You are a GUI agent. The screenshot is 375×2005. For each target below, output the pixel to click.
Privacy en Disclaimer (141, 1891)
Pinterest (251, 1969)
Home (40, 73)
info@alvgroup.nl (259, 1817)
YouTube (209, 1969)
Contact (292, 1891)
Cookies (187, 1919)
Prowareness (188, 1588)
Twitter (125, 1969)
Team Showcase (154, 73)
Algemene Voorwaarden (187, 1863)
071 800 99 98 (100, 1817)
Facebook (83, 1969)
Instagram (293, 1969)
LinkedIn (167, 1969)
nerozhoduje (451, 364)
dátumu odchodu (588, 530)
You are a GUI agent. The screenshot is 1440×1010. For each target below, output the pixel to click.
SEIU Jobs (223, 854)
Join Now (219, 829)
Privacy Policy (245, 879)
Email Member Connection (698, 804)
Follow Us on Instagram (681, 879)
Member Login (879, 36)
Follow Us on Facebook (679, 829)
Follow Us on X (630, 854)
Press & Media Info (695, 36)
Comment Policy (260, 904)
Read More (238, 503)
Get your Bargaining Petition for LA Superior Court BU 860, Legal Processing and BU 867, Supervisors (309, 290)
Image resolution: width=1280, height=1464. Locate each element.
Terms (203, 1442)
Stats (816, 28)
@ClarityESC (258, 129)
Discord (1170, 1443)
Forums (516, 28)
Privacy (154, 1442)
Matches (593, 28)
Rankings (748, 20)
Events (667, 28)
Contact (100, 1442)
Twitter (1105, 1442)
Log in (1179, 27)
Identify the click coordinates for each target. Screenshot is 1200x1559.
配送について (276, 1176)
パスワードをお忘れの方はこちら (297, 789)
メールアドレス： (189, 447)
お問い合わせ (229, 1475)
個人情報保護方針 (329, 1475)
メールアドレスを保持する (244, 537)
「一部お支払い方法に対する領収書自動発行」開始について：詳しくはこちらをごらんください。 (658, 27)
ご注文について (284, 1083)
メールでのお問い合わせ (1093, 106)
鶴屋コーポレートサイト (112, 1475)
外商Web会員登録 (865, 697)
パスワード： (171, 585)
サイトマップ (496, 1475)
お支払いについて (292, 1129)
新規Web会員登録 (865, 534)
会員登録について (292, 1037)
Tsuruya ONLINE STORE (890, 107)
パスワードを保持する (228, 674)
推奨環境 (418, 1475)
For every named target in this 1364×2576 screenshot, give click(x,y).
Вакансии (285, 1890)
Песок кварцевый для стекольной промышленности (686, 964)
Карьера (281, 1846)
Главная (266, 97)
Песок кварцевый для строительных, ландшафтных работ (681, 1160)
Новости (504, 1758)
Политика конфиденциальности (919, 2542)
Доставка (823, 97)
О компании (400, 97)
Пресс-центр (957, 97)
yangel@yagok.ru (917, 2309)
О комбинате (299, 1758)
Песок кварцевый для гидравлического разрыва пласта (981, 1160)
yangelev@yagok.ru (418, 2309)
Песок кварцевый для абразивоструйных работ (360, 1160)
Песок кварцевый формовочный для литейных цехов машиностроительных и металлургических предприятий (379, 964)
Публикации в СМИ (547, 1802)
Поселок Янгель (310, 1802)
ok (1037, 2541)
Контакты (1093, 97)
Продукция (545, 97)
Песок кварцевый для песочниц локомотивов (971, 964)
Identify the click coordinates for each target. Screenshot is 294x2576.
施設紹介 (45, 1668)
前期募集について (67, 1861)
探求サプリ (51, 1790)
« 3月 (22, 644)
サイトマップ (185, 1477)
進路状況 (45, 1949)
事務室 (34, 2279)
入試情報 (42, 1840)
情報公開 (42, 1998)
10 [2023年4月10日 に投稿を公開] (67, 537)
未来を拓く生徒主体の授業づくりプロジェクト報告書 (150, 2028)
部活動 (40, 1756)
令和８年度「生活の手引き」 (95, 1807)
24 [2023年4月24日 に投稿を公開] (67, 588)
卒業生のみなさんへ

### [Exercise goal]
Reproduce the listing verbatim, starting at the line that contains "Follow Us on Facebook (679, 829)" and stopping after the line that contains "Песок кварцевый для абразивоструйных".

### [Result]
Follow Us on Facebook (679, 829)
Follow Us on X (630, 854)
Press & Media Info (695, 36)
Comment Policy (260, 904)
Read More (238, 503)
Get your Bargaining Petition for LA Superior Court BU 860, Legal Processing and BU 867, Supervisors (309, 290)
Image resolution: width=1280, height=1464. Locate each element.
Terms (203, 1442)
Stats (816, 28)
@ClarityESC (258, 129)
Discord (1170, 1443)
Forums (516, 28)
Privacy (154, 1442)
Matches (593, 28)
Rankings (748, 20)
Events (667, 28)
Contact (100, 1442)
Twitter (1105, 1442)
Log in (1179, 27)
Identify the click coordinates for each target. Screenshot is 1200x1559.
配送について (276, 1176)
パスワードをお忘れの方はこちら (297, 789)
メールアドレス： (189, 447)
お問い合わせ (229, 1475)
個人情報保護方針 (329, 1475)
メールアドレスを保持する (244, 537)
「一部お支払い方法に対する領収書自動発行」開始について：詳しくはこちらをごらんください。 (658, 27)
ご注文について (284, 1083)
メールでのお問い合わせ (1093, 106)
鶴屋コーポレートサイト (112, 1475)
外商Web会員登録 (865, 697)
パスワード： (171, 585)
サイトマップ (496, 1475)
お支払いについて (292, 1129)
新規Web会員登録 (865, 534)
会員登録について (292, 1037)
Tsuruya ONLINE STORE (890, 107)
パスワードを保持する (228, 674)
推奨環境 (418, 1475)
For every named target in this 1364×2576 screenshot, give click(x,y).
Вакансии (285, 1890)
Песок кварцевый для стекольной промышленности (686, 964)
Карьера (281, 1846)
Главная (266, 97)
Песок кварцевый для строительных, ландшафтных работ (681, 1160)
Новости (504, 1758)
Политика конфиденциальности (919, 2542)
Доставка (823, 97)
О компании (400, 97)
Пресс-центр (957, 97)
yangel@yagok.ru (917, 2309)
О комбинате (299, 1758)
Песок кварцевый для гидравлического разрыва пласта (981, 1160)
yangelev@yagok.ru (418, 2309)
Песок кварцевый для абразивоструйных работ (360, 1160)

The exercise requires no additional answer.